▶ **Source text**:
4.2.2.7. Specification

contains a single TEI-in-Libraries level 1 document, comprising a TEI header and a text, either in isolation or as part of a <teiCorpus> element.

For technical reasons, the TEI namespace is not displayed in examples. However, a TEI namespace declaration is required. It is typically given once on the TEI root element, e.g. TEI xmlns="http://www.tei-c.org/ns/1.0".

<TEI> <teiHeader> <fileDesc> <titleStmt> <title>A Short Level 1 Document</title> </titleStmt> <publicationStmt> <p>Only published as an example.</p> </publicationStmt> <sourceDesc> <p>Since this is an example, it doesn't really have a source</p> </sourceDesc> </fileDesc> </teiHeader> <text> <body> <div> <ab>This is about the shortest TEI document imaginable.</ab> </div> </body> </text> </TEI>

This element is required. The TEI namespace should be specified on this element, e.g. TEI xmlns="http://www.tei-c.org/ns/1.0".

contains the entire content of the document; or, when used within the <teiHeader>, contains any arbitrary component-level unit of text, acting as an anonymous container for phrase- or inter-level elements analogous to, but without the semantic baggage of, a paragraph.

<publicationStmt> <availability> <ab>Copyleft 2009 Syd Bauman</ab> </availability> </publicationStmt>

<body> <div> <ab> In the beginning God created the heaven and the earth. And the earth was without form, and void; and darkness was upon the face of the deep. And the spirit of God moved upon the face of the waters. And God said, Let there be light: and there was light. </ab> </div> </body>

At level 1, the entire document is encoded as a single <ab> — one and only one <ab> must be present within <text>. Further, <ab> may be used in a variety of places within the <teiHeader>.

in a bibliographic reference, contains the name (typically encoded as <name>, <persName>, or <orgName>) of the author, personal or corporate, of a work; for example in the same form as that provided by a recognized bibliographic name authority.

<author> <orgName>British Broadcasting Corporation</orgName> </author>

<author> <persName ref="#mdalmau.cny">Michelle Dalmau</persName> </author>

<author> <name>Matthew Gibson</name> </author>

<author>anonymous</author>

<author>unknown</author>

contains the entirety of a single unitary text, including any front or back matter.

<body> <div> <ab> Nu scylun hergan hefaenricaes uard metudæs maecti end his modgidanc uerc uuldurfadur sue he uundra gihuaes eci dryctin or astelidæ he aerist scop aelda barnum heben til hrofe haleg scepen. tha middungeard moncynnæs uard eci dryctin æfter tiadæ firum foldu frea allmectig primo cantauit Cædmon istud carmen. </ab> </div> </body>

At level 1, the content of <body> must be a single <div> or <div1> element.

At level 1, the content of <div> must be a single <ab> element.

section

At level 1, the content of <div1> must be a single <ab> element.

contains the name (typically encoded as <name>, <persName>, or <orgName>) of an individual, institution, or organization acting as editor.

<editor> <persName ref="names.xml#khawkins.tvt">Kevin Hawkins</persName> </editor>

4.2.3. Level 2: Minimal Encoding

4.2.3.1. Reference

Note that this is a ‘syntactically conformant’ customization, in that documents that are valid against this scheme will also be valid against the TEI_all schema. However, it is unkown whether or not it is truly ‘TEI conformant’, as the TEI Guidelines do not make clear whether or not encoding of individual paragraphs is mandatory.

▶ **Given data**:
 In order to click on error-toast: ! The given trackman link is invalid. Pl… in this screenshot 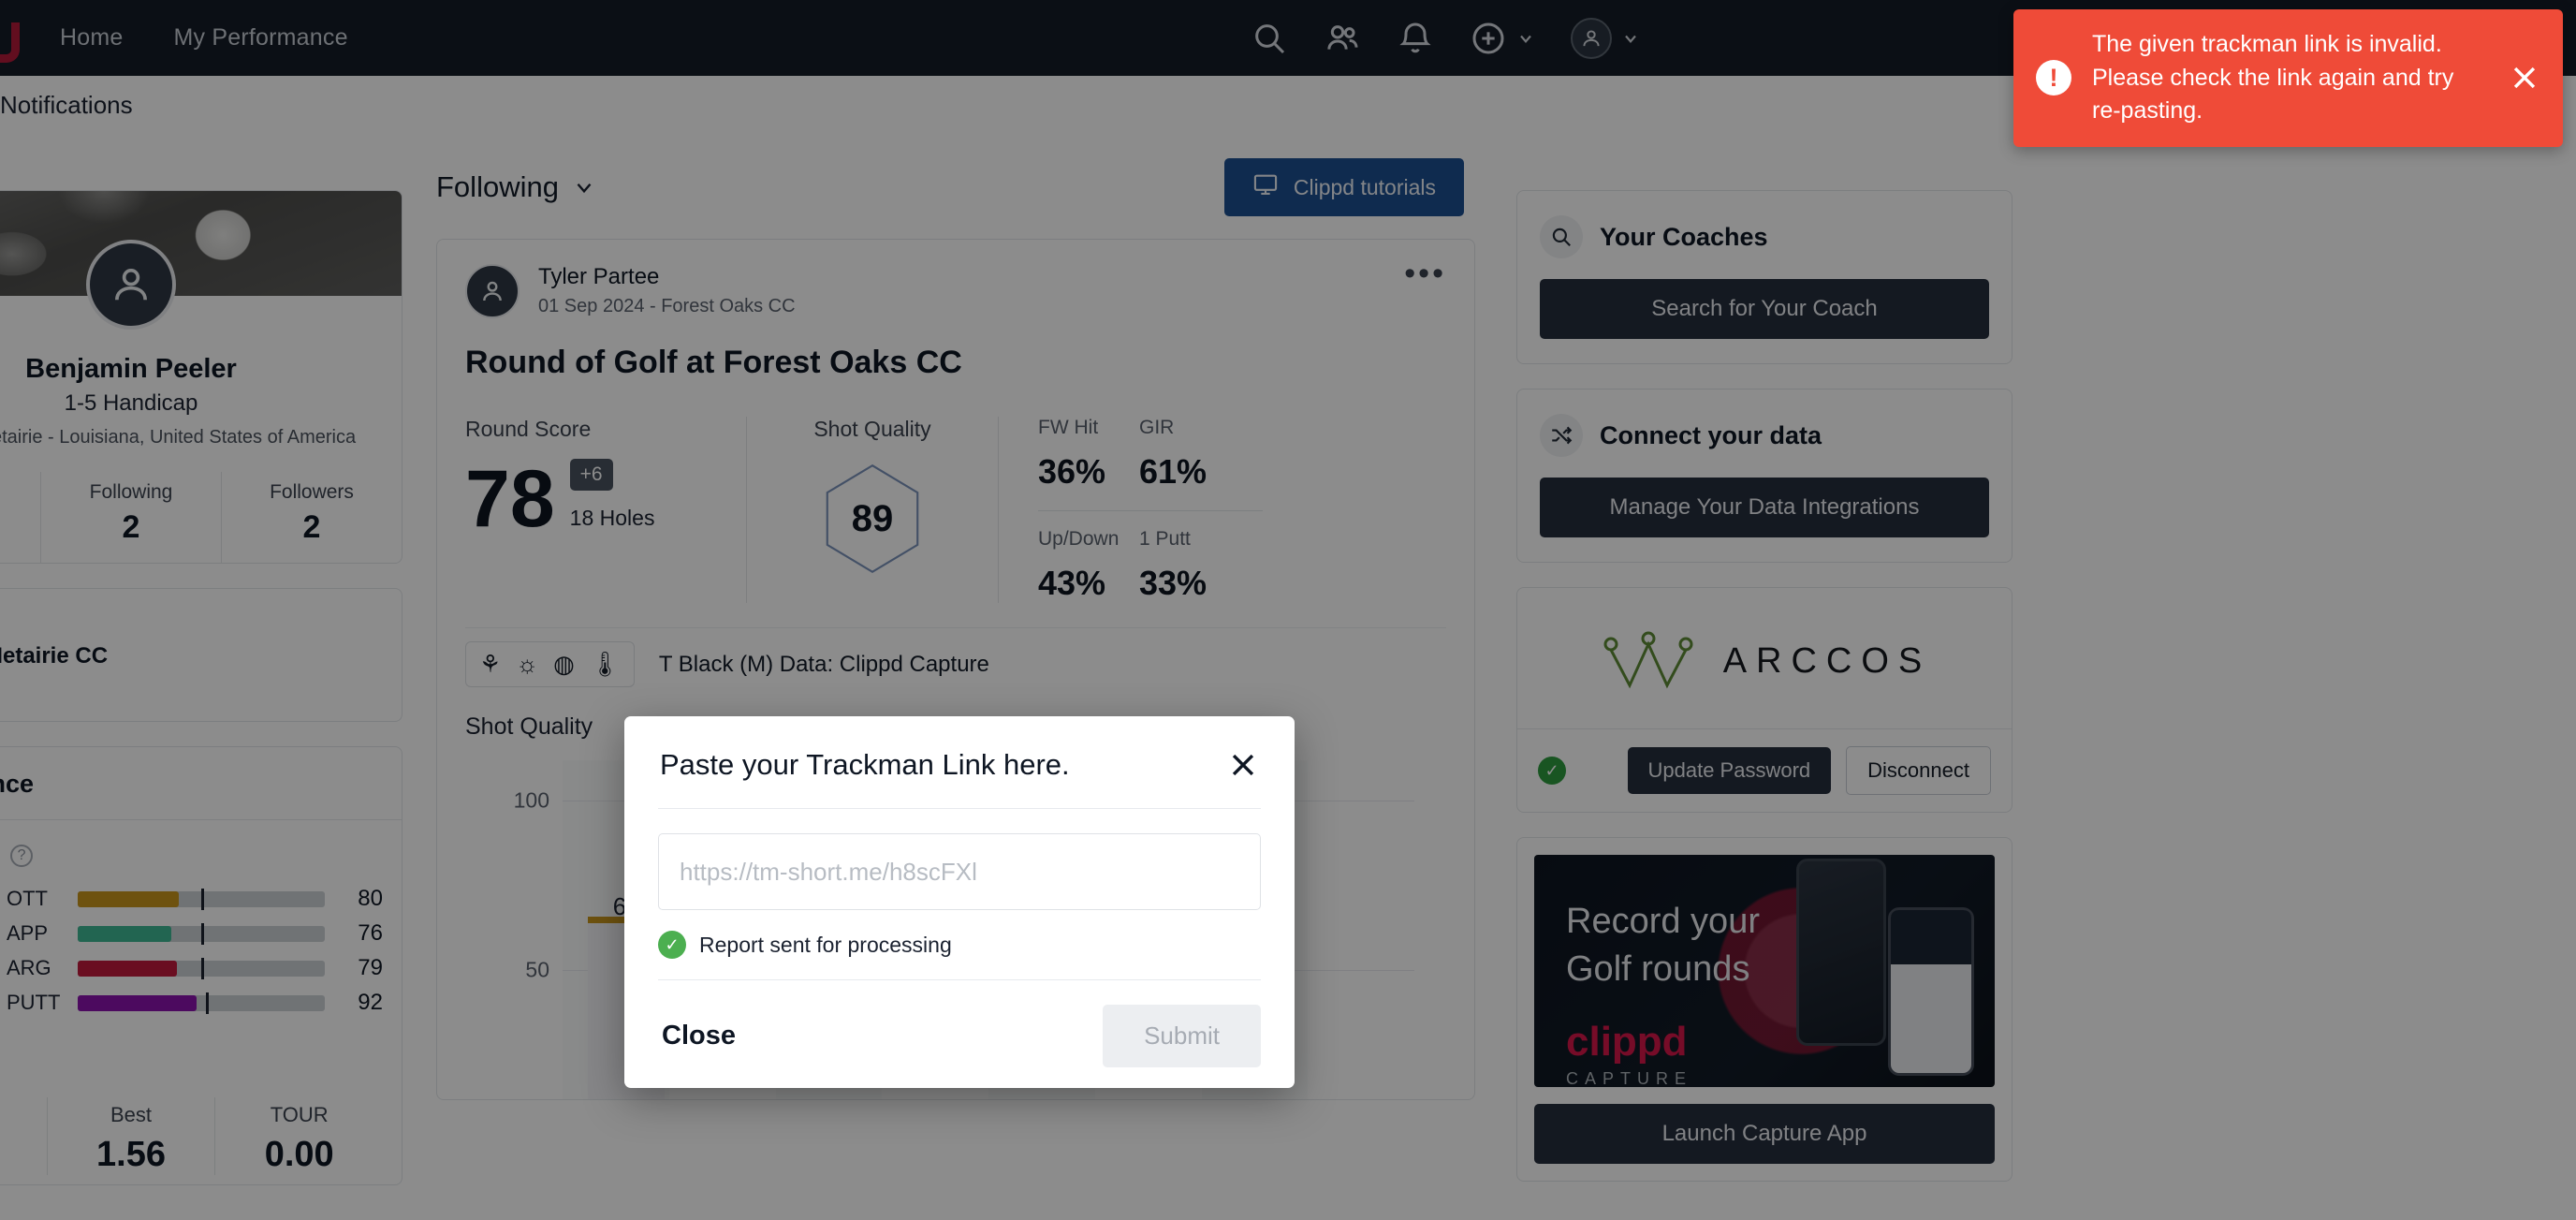, I will do `click(2288, 78)`.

▶ **Study questions**:
A. In the TEI encoding levels text, what must the content of <div> be at level 1?
B. Translate this sentence from the TEI encoding levels text into Spanish: "For technical reasons, the TEI namespace is not displayed in examples."
C. Carry the TEI encoding levels text forward from its final sentence.

▶ **Exercise results**:
A. A single <ab> element.

B. Por razones técnicas, el espacio de nombres TEI no se muestra en los ejemplos.

C.
4.2.3.2. Purpose

To create electronic text for full-text searching, linking to page images, and identifying simple structural hierarchy to improve navigation. (For example, you can create a table of contents from such encoding.)

4.2.3.3. Rationale

The text is mainly subordinate to the page image, though navigational markers (textual divisions, headings) are captured. However, the text could stand alone as electronic text (without page images) if the accuracy of its contents is suitable to its intended use and it is not necessary to display low-level typographic or structural information. Use cases for Level 2 require a set of elements more granular than those of Level 1, including bibliographic or structural information below the monographic or volume level. One of the motivations for using Level 2 is to avoid expensive analysis of textual elements and/or the expense of accurate text conversion, e.g., double-keying or detailed proofreading of automatic OCR.

For the most part, Level 2 texts are not intended to be displayed separately from their page images. Level 2 encoding of sections and headings provides greater navigational possibilities than Level 1 encoding, and enables searching to be restricted within particular textual divisions (for example, searching for two phrases within the same chapter).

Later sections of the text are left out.